What we've seen from Veo 3 is impressive, and the technology is indisputably advancing. But at the same time we're flooded with inflated announcements from companies that create their own benchmarks or optimize their models specifically to look good on benchmarks. Yet when faced with real world tasks the same models still produce garbage, they need continuous hand-holding to be useful, and they often simply waste my time. At least, this has been my experience with Sonnet 3.5, 3.7, Gemini, o1, o3, and all of the SOTA models I've tried so far. So there's this dissonance between marketing and reality that's making it really difficult to trust what any of these companies say anymore.

Meanwhile, little thought is put into the harmful effects of these tools, and any alleged focus on "safety" is as fake as the hallucinations that plague them.

So, yes, I'm jaded by the state of the tech industry and where it's taking us, and I wish this bubble would burst already.

lewdwig a day ago | parent | prev | next [-]

Well-designed benchmarks have a public sample set and a private testing set. Models are free to train on the public set, but they can't game the benchmark or overfit the samples that way because they're only assessed on performance against examples they haven't seen.

Not all benchmarks are well-designed.

thousand_nights a day ago | parent [-]

but as soon as you test on your private testing set you're sending it to their servers so they have access to it

so effectively you can only guarantee a single use stays private

minimaxir a day ago | parent [-]

Claude does not train on API I/O.

> By default, we will not use your inputs or outputs from our commercial products to train our models.

> If you explicitly report feedback or bugs to us (for example via our feedback mechanisms as noted below), or otherwise explicitly opt in to our model training, then we may use the materials provided to train our models.

https://privacy.anthropic.com/en/articles/7996868-is-my-data...

behindsight a day ago | parent [-]

Relying on their own policy does not mean they will adhere to it. We have already seen "rogue" employees in other companies conveniently violate their policies. Some notable examples were in the news within the month (eg: xAI).

Don't forget the previous scandals with Amazon and Apple both having to pay millions in settlements for eavesdropping with their assistants in the past.

Privacy with a system that phones an external server should not be expected, regardless of whatever public policy they proclaim.

Hence why GP said:

> so effectively you can only guarantee a single use stays private

iLoveOncall a day ago | parent | prev | next [-]

Hasn't it been proven many times that all those companies cheat on benchmarks?
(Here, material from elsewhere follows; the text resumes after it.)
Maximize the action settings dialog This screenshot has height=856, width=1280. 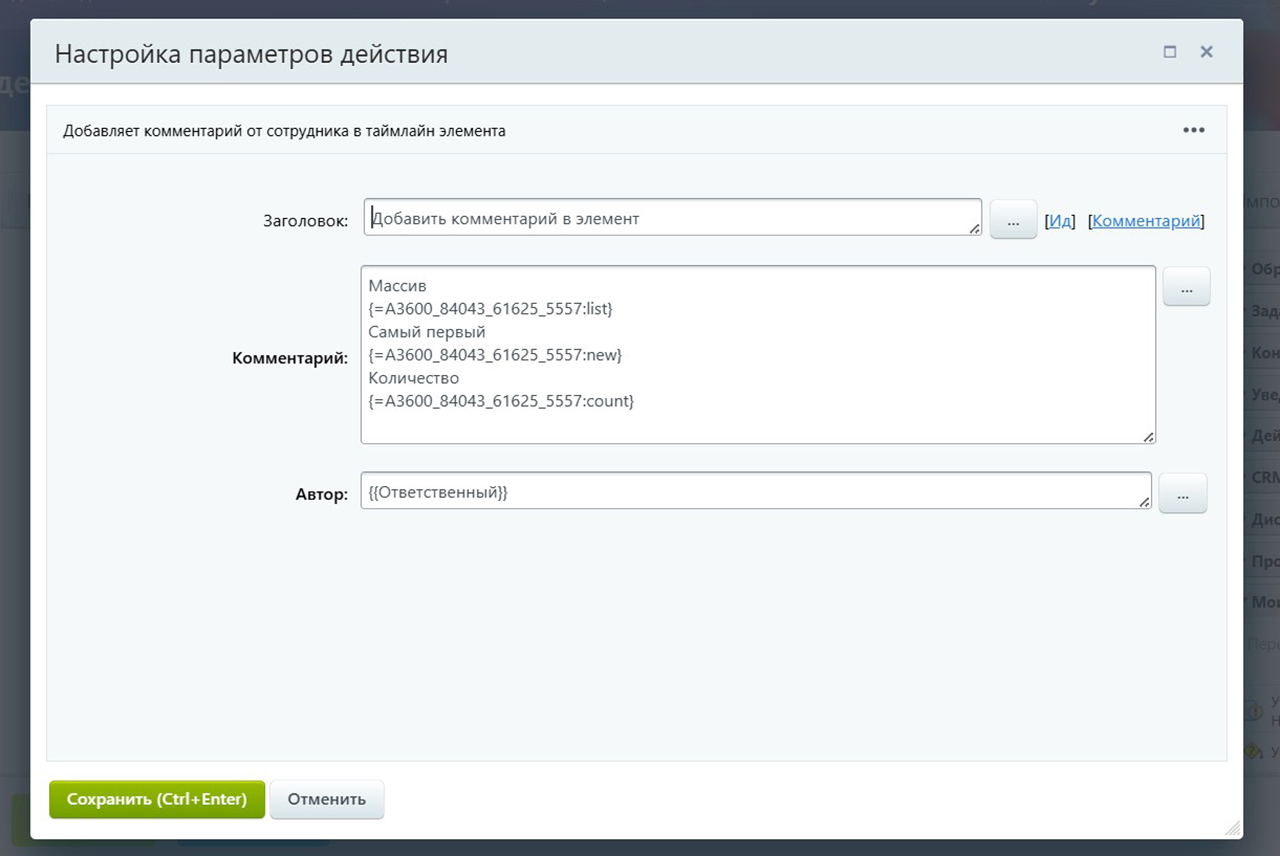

I personally couldn't care less about them, especially when we've seen many times that the public's perception is absolutely not tied to the benchmarks (Llama 4, the recent OpenAI model that flopped, etc.).

sebzim4500 a day ago | parent [-]

I don't think there's any real evidence that any of the major companies are going out of their way to cheat the benchmarks. Problem is that, unless you put a lot of effort into avoiding contamination, you will inevitably end up with details about the benchmark in the training set.

blueprint a day ago | parent | prev [-]

kind of reminds me how they said they were increasing platform capabilities with Max and actually reduced them while charging a ton for it per month. Talk about a bait and switch. Lord help you if you tried to cancel your ill advised subscription during that product roll out as well - doubly so if you expect a support response.